Approximately 30 million people in the U.S. and 350 million people worldwide are living with conditions so rare they are understudied, untreated and, in some cases, even unrecognized. In the U.S., a disease is considered rare if it afflicts fewer than 200,000 patients, and there are an estimated 7,000 rare diseases, many of which are hereditary and caused by genetic mutations. They are often degenerative to one or more systems of the body, and many are fatal.
Pharmaceutical companies have historically been slow to develop treatments for these complex conditions. The money is in blockbuster drugs for top killers like heart disease, not in treatments that may benefit only a few hundred patients. This reality leaves millions of people with these conditions—called orphan diseases—without options.

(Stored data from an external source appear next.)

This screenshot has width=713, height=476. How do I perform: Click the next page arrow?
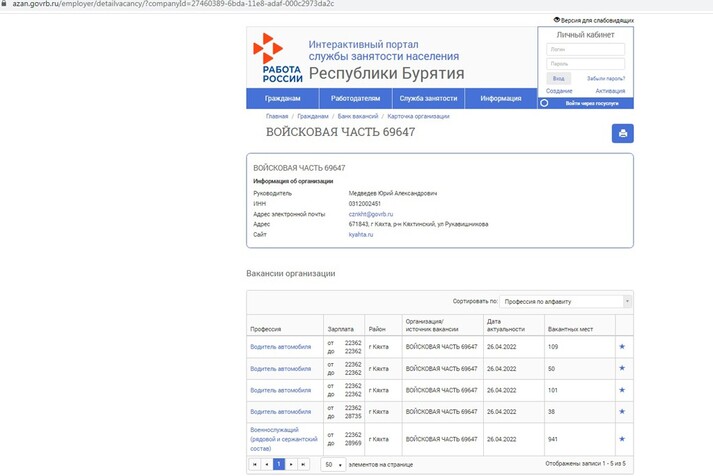pyautogui.click(x=292, y=464)
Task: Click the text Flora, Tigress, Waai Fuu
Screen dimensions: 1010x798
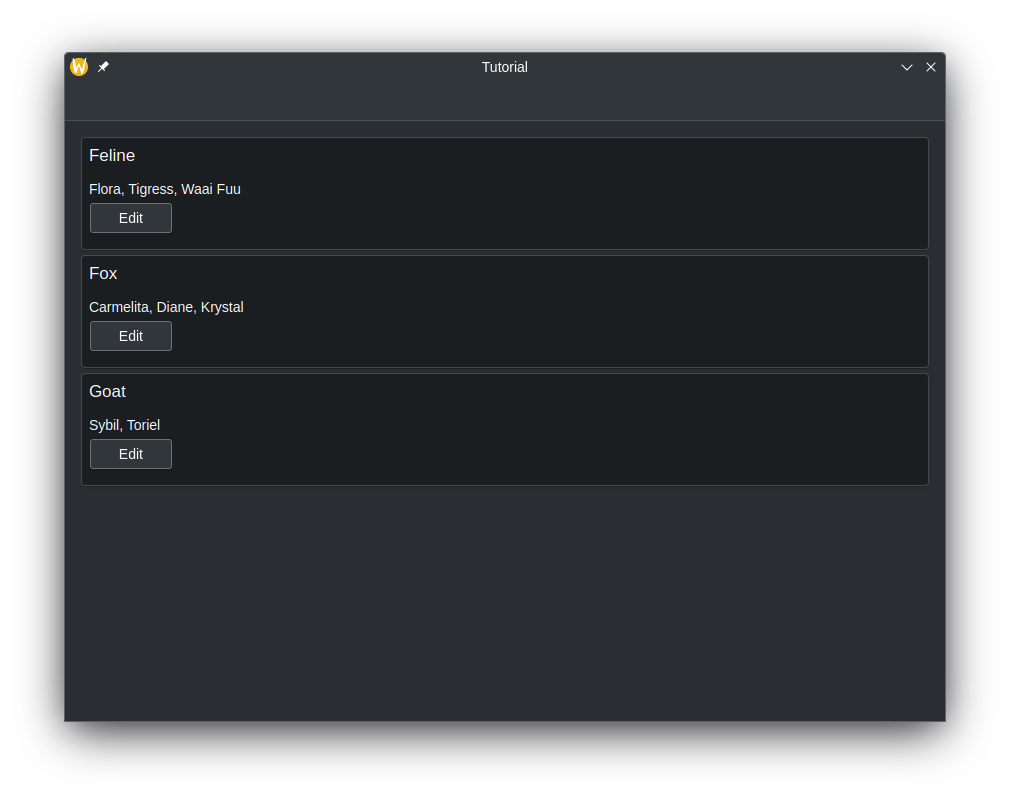Action: tap(165, 189)
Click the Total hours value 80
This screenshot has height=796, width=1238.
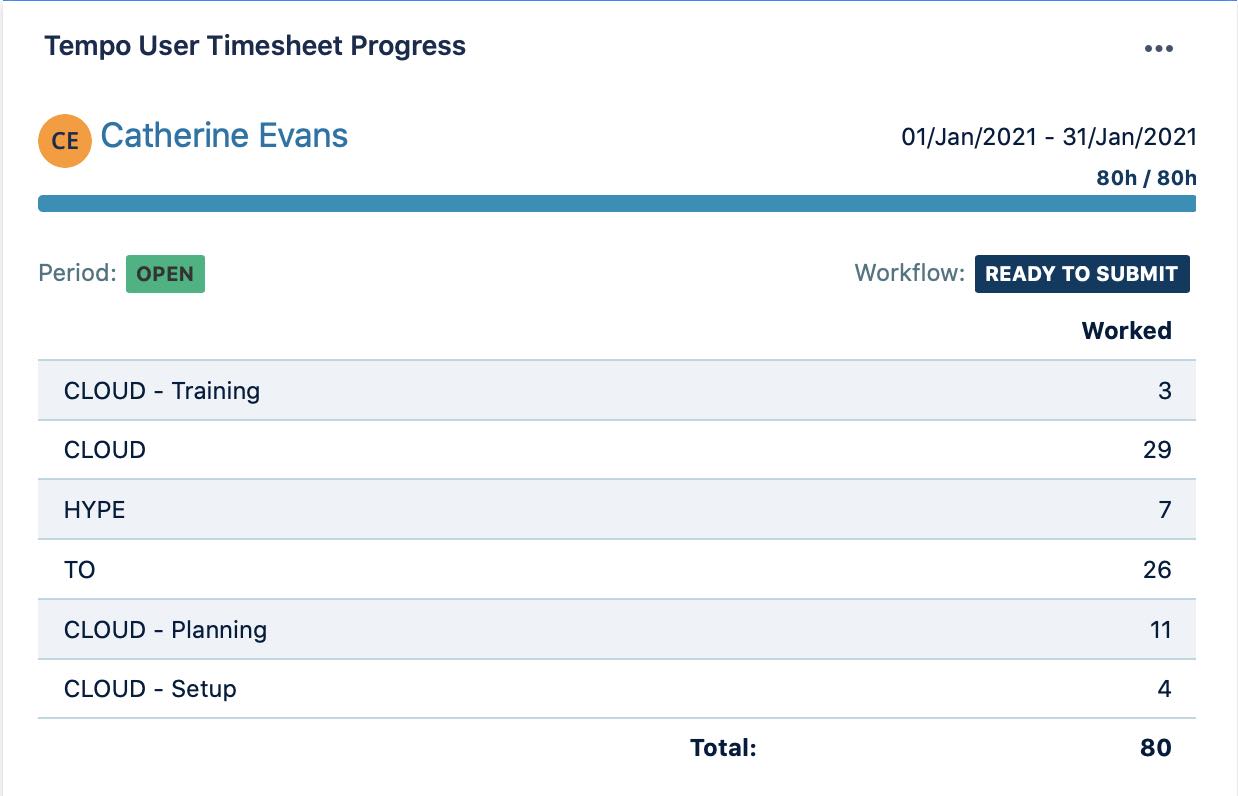click(x=1155, y=747)
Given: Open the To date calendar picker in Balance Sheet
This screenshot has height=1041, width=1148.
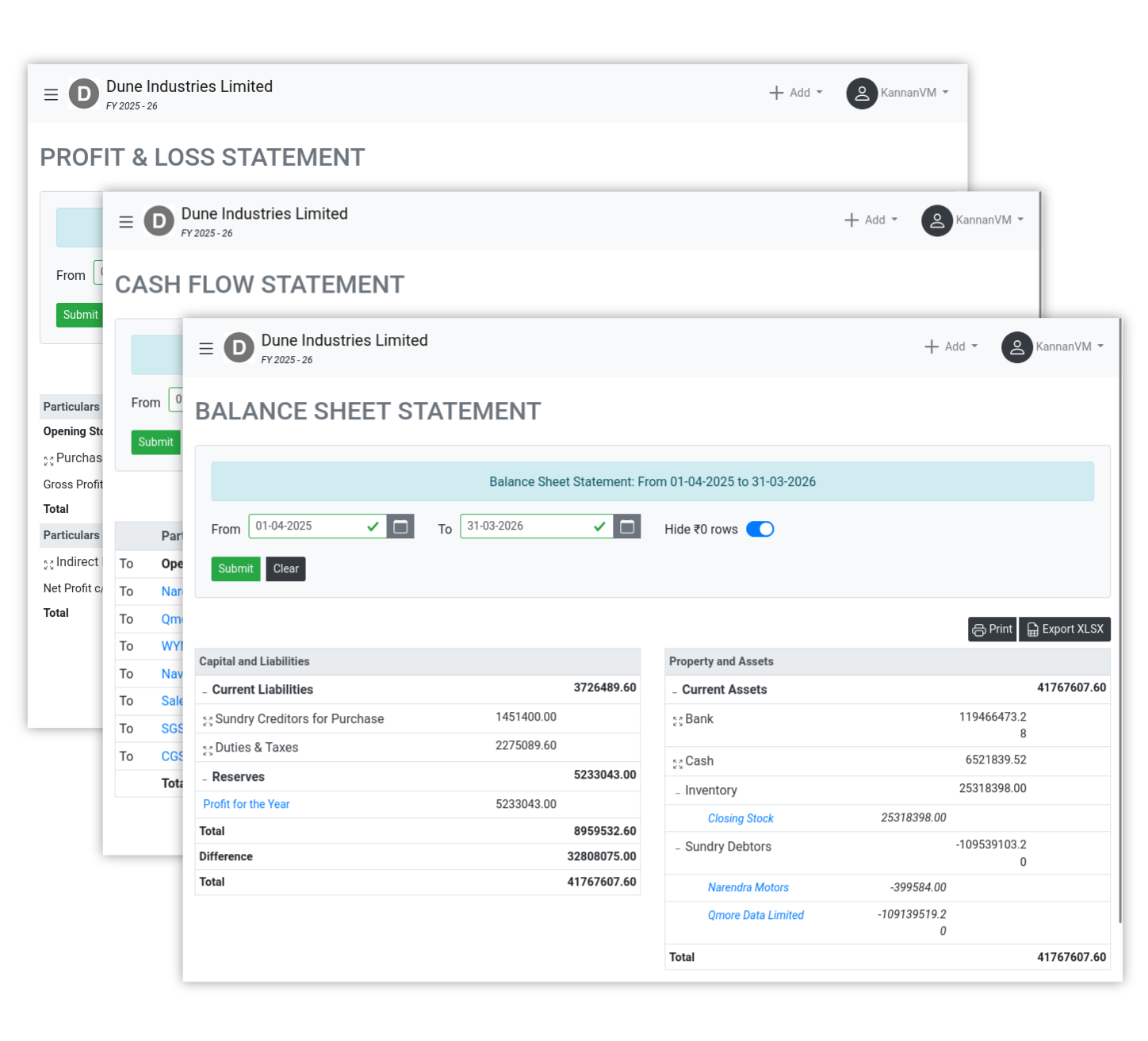Looking at the screenshot, I should 627,526.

Half of these patients are children who won't live long enough to celebrate their fifth birthday.
In 1983, Congress addressed this challenge when it passed the Orphan Drug Act, meant to encourage drug research and development for rare diseases. Under the law, pharmaceutical companies that develop an orphan drug can market and sell it exclusively for seven years. Additionally, the law required the U.S. Food and Drug Administration (FDA) to help design clinical trials that allow patients easier access to experimental treatments; the idea was to speed up the approval process.
"At that point in time, it was felt that investigators didn't really understand how to develop a study with a small population, in which patients were spread out within a relatively large area," explains Stephen Groft, senior adviser to the director of the National Center for Advancing Translational Sciences, a division of the National Institutes of Health (NIH).

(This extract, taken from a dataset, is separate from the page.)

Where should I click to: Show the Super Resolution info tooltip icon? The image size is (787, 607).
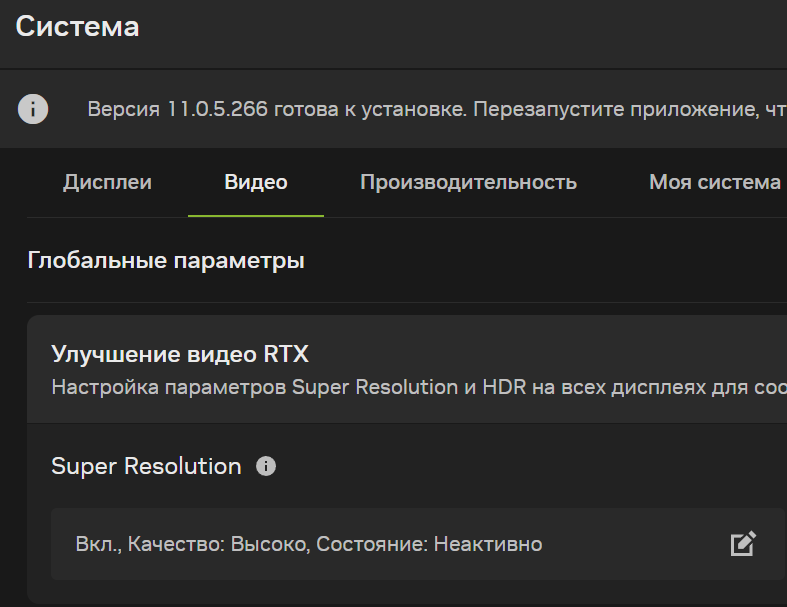coord(266,466)
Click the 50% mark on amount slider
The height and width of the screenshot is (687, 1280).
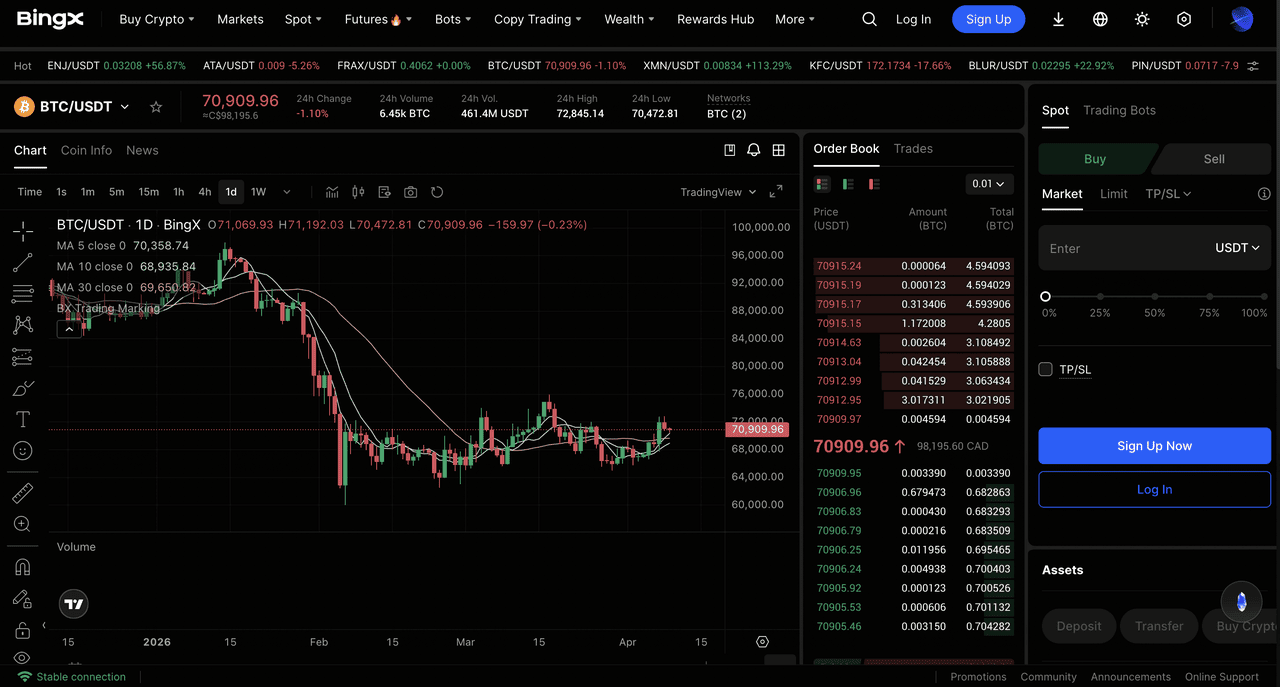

According to the FDA, 10 treatments for rare diseases were approved in the decade before the law passed. In the first 10 years after the law passed, the FDA approved 93 therapeutic drugs for orphan designation. Currently, there are 494 total FDA-approved treatments for orphan diseases. Groft says the NIH is currently supporting 9,400 projects with $3.6 billion dedicated to advancing progress in this area of medical research.
In recent years, tenacious families and patients who lead fundraising efforts and communicate directly with the NIH, FDA and scientists have helped push along much of the research on rare diseases. "The patients, families and patient advocacy groups have really become research partners, along with the scientists and pharmaceutical companies," says Groft.
The broader medical science move toward targeted treatment should help too. The completion of the Human Genome Project in 2003 has also benefited this patient population, since many rare diseases are the result of faulty DNA. In addition, government-led efforts such as President Obama's Precision Medicine Initiative (unveiled earlier this year) and the 21st Century Cures Act (legislation approved in May by a committee of the U.S. House of Representatives) are meant to encourage collaboration, patient involvement and push the idea that modern medicine isn't a "one-size-fits-all" venture.
But in the meantime, though many families continue to hold out hope that a cure will be found overnight, Groft says in many cases researchers simply need more time. "I think we often find the science isn't ready yet," says Groft. "We don't understand the disease enough."